**REQUESTS**
A – Condense the paragraph beginning "Alot of times the noise" in the water pump vibration thread below into a short bulleted list, keeping its main facts.
B – Resume the thread on water pump vibration below, picking up directly after its final sentence.

**EXTRACTED TEXT**
────────────────────
# Water Pump Vibration



## photosal (Nov 16, 2004)

Have checked threads with descriptions of water pump noise. But most seem to be in TT's. We have a 2005 28FRL-S 5th Wheel.

The water pump is located in the storage area under the bedroom. Other than a surge tank, has anyone done modifications at the pump. For example, has anyone
insulated the pump at the mounts?

We read an article from a RV owner who disconnected the water line, and added a multiloop coil of reinforced hose between the pump and the water line, leaving the hose suspended. Has anyone tried this? If so, did it quiet the pump noise?

Confirmation of this mod, or any other changes which resulted in a quieter pump in the Outback 5th wheel would be greatly appreciated.

Photosal


----------



## rdowns (Oct 20, 2004)

EVERY camper we have had has had a noisy water pump. To quiet it down is a pretty easy mod but I have so many it is not a high priority







the best solution ( not the cheapest) is a shurflo or flojet water pump but I will just wait for mine to die,I suppose. They get noiser when you are at the bottom of the tank. One easy way to know you are getting low!


----------



## aplvlykat (Jan 25, 2004)

Alot of times the noise is caused by vibrating water lines. Start by picking up a can of expandable foam and seal the holes in the floor where they come up to the sinks and tub. Yes, several people including myself have added the flexible lope on the pumps discharge side, it does help. For your info the pump ends are a standard 1/2 inch pipe thread, so you can buy a prefab sink water line as long as it screws on to 1/2 pipe. I also mounted my pump on 1 1/2 inch clear rubber tube, kind of like pump pontoons. I know they are suppose to be rubber isolated already but this really quieted down the pump. Cut two pieces of tube long enough to set under the existing mounts, then cut the ends of the tube on a 45 degree angle. Screw the pump to the tube and the tube to the floor. You can get flex tube, expandable foam and clear plastic at home depot or lowes. good luck and hope this helps, Kirk


----------



## CamperAndy (Aug 26, 2004)

I did the surge tank mod but have heard the hose coil is effective. The worst that can happen is you are out a few bucks for the hose. This mod works by absorbing some of the pulsations before they can cause the piping to rattle against wall panels or the frame.
────────────────────
**DATA EXTRACT**
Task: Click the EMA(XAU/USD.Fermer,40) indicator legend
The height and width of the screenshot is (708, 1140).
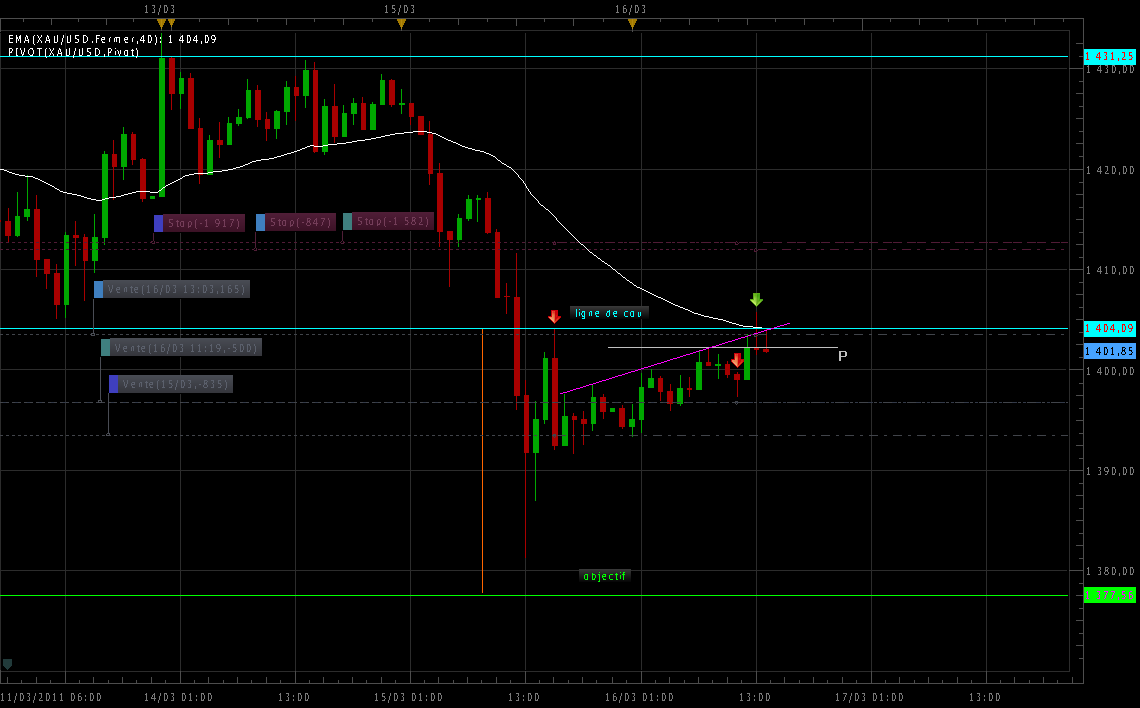Action: click(x=112, y=39)
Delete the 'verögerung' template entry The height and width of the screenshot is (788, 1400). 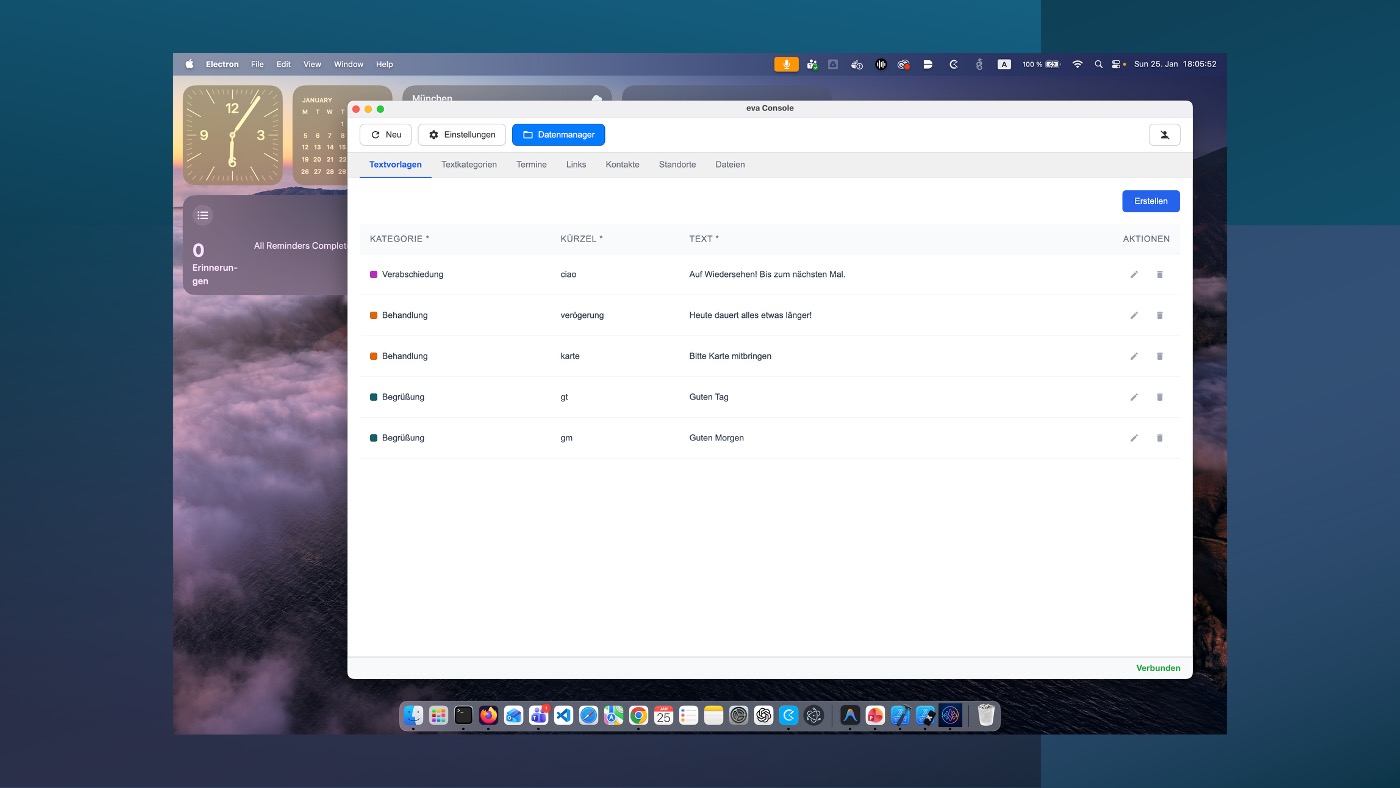point(1160,315)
────────────────────
**RESPONSE LIST**
A –
- Vibrating water lines often cause the noise. Seal the holes in the floor where the lines come up to the sinks and tub with expandable foam.
- Several people, including the writer, have added a flexible loop on the pump's discharge side, and it helps.
- The pump ends are standard 1/2-inch pipe thread, so any prefab sink water line that screws onto 1/2-inch pipe will fit.
- The writer mounted the pump on two pieces of 1 1/2-inch clear rubber tube, which quieted it considerably even though the pump is meant to be rubber-isolated already:
  - Cut the pieces long enough to sit under the existing mounts.
  - Cut the ends at a 45-degree angle.
  - Screw the pump to the tube and the tube to the floor.
- Flex tube, expandable foam and clear plastic are sold at Home Depot or Lowe's.

B –
----------



## photosal (Nov 16, 2004)

aplvlykat said:


> Alot of times the noise is caused by vibrating water lines. Start by picking up a can of expandable foam and seal the holes in the floor where they come up to the sinks and tub. Yes, several people including myself have added the flexible lope on the pumps discharge side, it does help. For your info the pump ends are a standard 1/2 inch pipe thread, so you can buy a prefab sink water line as long as it screws on to 1/2 pipe. I also mounted my pump on 1 1/2 inch clear rubber tube, kind of like pump pontoons. I know they are suppose to be rubber isolated already but this really quieted down the pump. Cut two pieces of tube long enough to set under the existing mounts, then cut the ends of the tube on a 45 degree angle. Screw the pump to the tube and the tube to the floor. You can get flex tube, expandable foam and clear plastic at home depot or lowes. good luck and hope this helps, Kirk
> [snapback]49447[/snapback]​


Kirk, thanks for the suggestions. I'll definitely look seriously at implmenting them. Anything to quiet the roaring beast!!!


----------



## Thor (Apr 7, 2004)

Hi

I did 2 mods to quiet down my pump. I bought some 1" SM board (Pink) and insulated the entire compartment where the pump sits. The SM board is only a couple of bucks and the cutting took about 10min. (SM board is dense and water proof)

The 2nd mod was to add a surge tank. This mod costs about $50 for tank and fittings but well worth it. The pump does not notcome on in the middle of the night when the kids use the bathroom.

Pics are in the gallery.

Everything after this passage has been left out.